Dataset content:
+ + + + + + +
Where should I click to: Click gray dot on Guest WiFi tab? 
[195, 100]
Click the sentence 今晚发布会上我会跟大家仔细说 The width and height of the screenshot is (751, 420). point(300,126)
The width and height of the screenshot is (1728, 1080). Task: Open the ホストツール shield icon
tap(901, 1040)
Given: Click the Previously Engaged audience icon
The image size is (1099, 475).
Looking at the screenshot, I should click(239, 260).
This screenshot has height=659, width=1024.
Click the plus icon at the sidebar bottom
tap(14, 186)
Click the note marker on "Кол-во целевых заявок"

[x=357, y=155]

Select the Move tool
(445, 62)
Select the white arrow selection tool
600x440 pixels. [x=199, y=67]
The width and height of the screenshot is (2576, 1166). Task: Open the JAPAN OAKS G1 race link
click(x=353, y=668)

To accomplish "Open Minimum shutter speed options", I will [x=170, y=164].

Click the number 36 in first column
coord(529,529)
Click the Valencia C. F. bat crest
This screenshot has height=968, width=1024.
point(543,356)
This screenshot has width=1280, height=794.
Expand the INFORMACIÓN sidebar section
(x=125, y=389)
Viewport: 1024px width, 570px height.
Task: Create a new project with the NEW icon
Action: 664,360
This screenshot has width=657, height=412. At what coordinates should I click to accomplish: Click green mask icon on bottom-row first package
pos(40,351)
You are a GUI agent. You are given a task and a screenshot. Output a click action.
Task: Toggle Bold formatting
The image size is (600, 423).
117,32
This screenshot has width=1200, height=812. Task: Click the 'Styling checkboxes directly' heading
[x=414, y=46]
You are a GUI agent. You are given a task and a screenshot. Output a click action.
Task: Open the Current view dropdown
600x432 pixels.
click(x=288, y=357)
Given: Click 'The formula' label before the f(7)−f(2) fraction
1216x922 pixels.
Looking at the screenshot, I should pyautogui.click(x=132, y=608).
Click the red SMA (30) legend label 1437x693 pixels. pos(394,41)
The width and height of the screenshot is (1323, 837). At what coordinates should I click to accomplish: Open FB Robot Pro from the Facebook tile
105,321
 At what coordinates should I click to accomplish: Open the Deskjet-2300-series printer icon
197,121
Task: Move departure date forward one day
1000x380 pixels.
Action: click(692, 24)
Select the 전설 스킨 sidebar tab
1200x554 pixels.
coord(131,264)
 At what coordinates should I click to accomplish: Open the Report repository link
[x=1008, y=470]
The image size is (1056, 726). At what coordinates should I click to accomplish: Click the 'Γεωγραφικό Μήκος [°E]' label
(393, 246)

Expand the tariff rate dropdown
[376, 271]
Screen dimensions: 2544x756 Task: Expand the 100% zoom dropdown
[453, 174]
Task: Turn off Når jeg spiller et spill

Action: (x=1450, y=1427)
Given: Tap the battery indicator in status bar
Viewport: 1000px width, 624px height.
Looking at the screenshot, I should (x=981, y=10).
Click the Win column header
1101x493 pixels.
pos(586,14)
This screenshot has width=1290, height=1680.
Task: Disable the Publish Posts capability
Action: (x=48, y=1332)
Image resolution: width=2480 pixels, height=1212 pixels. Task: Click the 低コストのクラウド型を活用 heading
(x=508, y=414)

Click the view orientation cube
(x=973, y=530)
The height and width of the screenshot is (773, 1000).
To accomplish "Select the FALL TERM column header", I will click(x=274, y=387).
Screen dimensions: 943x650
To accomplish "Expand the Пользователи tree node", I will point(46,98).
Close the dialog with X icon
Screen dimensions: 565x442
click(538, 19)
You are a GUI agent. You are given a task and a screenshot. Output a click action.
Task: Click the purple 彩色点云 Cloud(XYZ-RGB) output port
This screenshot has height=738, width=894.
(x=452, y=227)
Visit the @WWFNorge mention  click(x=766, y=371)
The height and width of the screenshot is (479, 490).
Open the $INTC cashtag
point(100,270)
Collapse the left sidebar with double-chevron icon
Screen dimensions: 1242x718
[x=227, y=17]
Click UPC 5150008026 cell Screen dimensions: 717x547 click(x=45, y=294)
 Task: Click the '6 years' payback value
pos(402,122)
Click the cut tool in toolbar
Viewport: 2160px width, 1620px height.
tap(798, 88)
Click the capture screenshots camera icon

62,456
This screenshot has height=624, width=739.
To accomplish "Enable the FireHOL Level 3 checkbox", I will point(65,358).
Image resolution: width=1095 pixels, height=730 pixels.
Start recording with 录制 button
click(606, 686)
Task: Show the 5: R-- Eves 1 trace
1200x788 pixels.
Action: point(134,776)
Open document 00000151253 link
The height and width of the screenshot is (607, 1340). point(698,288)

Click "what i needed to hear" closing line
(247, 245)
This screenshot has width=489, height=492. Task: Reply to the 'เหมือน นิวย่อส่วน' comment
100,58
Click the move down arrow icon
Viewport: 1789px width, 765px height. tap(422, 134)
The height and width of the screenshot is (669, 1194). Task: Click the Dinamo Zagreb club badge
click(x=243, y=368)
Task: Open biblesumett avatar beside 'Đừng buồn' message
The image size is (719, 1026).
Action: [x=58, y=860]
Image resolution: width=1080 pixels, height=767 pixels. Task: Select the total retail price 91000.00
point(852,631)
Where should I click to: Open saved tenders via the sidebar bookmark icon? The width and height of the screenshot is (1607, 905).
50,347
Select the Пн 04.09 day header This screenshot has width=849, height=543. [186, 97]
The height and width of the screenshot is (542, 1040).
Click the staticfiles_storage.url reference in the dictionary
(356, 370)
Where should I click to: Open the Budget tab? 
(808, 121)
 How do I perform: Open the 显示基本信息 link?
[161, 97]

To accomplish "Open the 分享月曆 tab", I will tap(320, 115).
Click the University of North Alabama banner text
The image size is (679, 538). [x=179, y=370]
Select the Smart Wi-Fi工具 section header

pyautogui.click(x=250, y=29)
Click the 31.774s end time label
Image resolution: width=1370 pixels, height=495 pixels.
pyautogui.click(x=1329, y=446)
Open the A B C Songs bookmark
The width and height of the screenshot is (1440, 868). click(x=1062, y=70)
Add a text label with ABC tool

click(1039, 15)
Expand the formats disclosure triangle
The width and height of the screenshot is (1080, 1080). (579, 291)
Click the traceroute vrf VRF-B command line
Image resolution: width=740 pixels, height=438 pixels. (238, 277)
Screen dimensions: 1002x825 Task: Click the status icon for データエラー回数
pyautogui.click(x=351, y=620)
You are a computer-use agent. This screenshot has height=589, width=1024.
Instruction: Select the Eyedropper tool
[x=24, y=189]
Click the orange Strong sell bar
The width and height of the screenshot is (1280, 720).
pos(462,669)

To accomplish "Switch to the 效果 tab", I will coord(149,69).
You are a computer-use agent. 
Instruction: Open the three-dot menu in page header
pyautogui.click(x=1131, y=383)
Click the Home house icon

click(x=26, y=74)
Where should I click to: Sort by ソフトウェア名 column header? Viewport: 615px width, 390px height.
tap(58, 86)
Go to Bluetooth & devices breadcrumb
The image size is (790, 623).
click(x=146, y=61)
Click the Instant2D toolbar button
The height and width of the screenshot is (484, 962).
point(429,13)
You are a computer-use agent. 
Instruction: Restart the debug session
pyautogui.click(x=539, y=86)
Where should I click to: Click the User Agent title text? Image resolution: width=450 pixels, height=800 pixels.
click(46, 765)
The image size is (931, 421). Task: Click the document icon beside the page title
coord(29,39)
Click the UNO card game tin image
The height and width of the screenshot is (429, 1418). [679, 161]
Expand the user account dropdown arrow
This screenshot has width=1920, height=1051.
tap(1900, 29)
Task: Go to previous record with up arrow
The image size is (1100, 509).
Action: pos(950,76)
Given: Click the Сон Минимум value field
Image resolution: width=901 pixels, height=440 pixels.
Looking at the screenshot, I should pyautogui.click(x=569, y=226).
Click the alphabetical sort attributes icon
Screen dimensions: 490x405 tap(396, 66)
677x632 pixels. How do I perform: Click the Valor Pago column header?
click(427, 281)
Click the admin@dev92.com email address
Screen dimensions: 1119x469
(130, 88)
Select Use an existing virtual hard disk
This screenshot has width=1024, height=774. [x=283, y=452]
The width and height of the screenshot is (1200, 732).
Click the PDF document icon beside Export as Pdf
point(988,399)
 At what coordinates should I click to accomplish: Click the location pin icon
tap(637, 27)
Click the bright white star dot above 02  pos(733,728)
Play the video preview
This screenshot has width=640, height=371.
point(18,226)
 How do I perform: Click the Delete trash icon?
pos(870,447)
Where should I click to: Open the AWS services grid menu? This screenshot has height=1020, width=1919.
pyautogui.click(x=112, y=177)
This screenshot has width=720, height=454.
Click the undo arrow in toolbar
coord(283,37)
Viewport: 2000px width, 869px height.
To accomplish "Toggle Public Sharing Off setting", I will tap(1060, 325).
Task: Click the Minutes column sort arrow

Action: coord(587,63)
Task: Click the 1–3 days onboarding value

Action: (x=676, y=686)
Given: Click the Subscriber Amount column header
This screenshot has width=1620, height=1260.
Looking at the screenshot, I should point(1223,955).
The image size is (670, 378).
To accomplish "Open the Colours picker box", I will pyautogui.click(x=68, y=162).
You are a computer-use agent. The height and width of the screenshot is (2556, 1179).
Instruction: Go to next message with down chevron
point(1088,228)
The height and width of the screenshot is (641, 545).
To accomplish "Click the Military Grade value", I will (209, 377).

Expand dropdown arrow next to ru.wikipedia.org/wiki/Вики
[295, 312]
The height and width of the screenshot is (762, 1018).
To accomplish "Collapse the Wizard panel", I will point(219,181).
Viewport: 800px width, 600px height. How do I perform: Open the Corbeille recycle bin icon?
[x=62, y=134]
+ + + + + + +
Your answer should consist of the lines from the line with "Task: Click the purple" to the line with "Click UPC 5150008026" above, repeated exactly, both ends included.

Answer for this exercise:
Task: Click the purple 彩色点云 Cloud(XYZ-RGB) output port
This screenshot has height=738, width=894.
(x=452, y=227)
Visit the @WWFNorge mention  click(x=766, y=371)
The height and width of the screenshot is (479, 490).
Open the $INTC cashtag
point(100,270)
Collapse the left sidebar with double-chevron icon
Screen dimensions: 1242x718
[x=227, y=17]
Click UPC 5150008026 cell Screen dimensions: 717x547 click(x=45, y=294)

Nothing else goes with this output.